キッツ、韓バルブメーカーを買収 工業用バタフライ弁を強化

 キッツ(社長・堀田康之氏)は9日、韓国のバルブメーカーであるシーパス・パイプラインを買収すると発表した。3月30日に100%株主である創業者と株式譲渡契約を締結しており、今月17日に全株譲受けを完了する予定。シーパス社は大口径を含む工業用バタフライバルブの専門メーカーで、キッツは14年からOEM調達を行っていた。資本関係はなかったが、工業用バタフライバルブ事業を強化する狙いで買収する。買収額は約37億円。

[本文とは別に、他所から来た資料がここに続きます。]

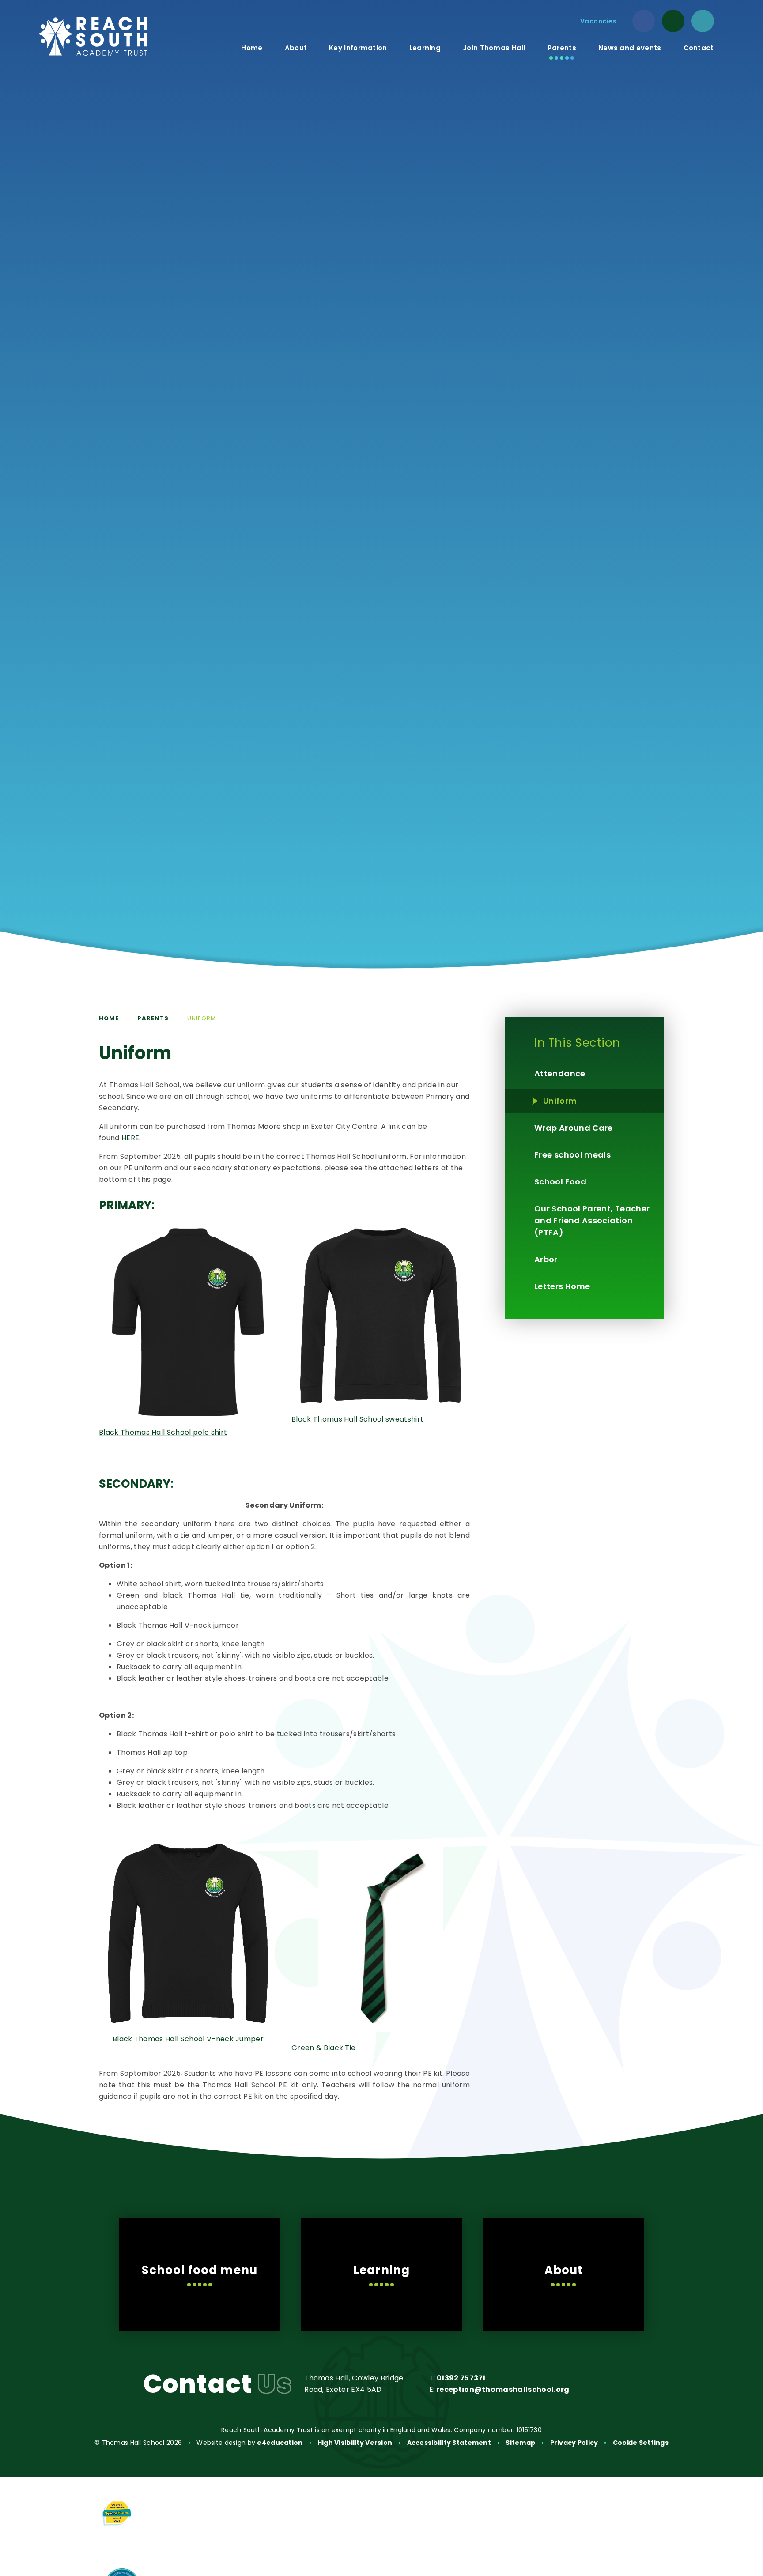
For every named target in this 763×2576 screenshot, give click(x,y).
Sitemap (520, 2442)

 キッツは現行中期経営計画(16~18年度)で石油化学分野を重点市場に掲げており、工業用バタフライバルブは同分野や発電所・石油精製・海水淡水化設備・船舶向けで使用される。キッツは日本、タイに工業用バタフライバルブの生産拠点を持つが、シーパス社は業界屈指の大口径製品や幅広い流体に対応できる製品ラインアップをそろえており、14年からOEM調達を行っている。今回の買収でキッツはアジア3拠点で生産体制を構築する。

 近年はプラントの大規模化に伴い、使用される配管の口径が大きくなる傾向にあり、大口径に適したバタフライバルブが求められている。バタフライバルブは他形状のバルブに比べ配管設置寸法を小さくできるため、多種のプラントで採用が拡大している。

 シーパス社は90年設立で韓国・釜山市に本社工場を持ち、資本金は約2億4500万円、従業員数は85人、16年12月期売上高は約30億8千万円。